Estaba inundada en lágrimas, arrodillada ante aquel hombre feroz, y lejos de leer en su rostro el efecto que yo debía esperar de las conmociones con que contaba sacudir su alma, sólo distinguía en él una alteración de músculos causada por este tipo de lujuria cuyo germen es la crueldad. Saint–Florent estaba sentado delante de mí; sus ojos negros y malvados me miraban de una manera espantosa, y veía que su mano realizaba unos toqueteos que demostraban que el estado en que yo le ponía estaba muy lejos de ser el de la piedad.

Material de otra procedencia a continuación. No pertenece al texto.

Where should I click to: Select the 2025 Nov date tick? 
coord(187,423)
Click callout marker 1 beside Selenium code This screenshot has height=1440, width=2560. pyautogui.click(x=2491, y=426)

De todos modos, disimuló y, levantándose, me dijo:
–Escucha, todo tu proceso está aquí en manos del señor de Cardoville; no necesito decirte el puesto que ocupa; te basta con saber que sólo de él depende tu suerte. Es íntimo amigo mío desde la infancia, voy a hablarle; si accede a determinados acuerdos, vendrán a buscarte al caer la noche, a fin de que te vea en su casa o en la mía. En el secreto de un interrogatorio semejante, le será mucho más fácil volverlo todo en tu favor de lo que podría hacer aquí. Si se consigue esta gracia, justifícate cuando le veas, demuéstrale tu inocencia de una manera que le persuada; es todo lo que puedo hacer por ti. Adiós, mantente preparada para cualquier acontecimiento, y sobre todo no me hagas dar pasos en falso.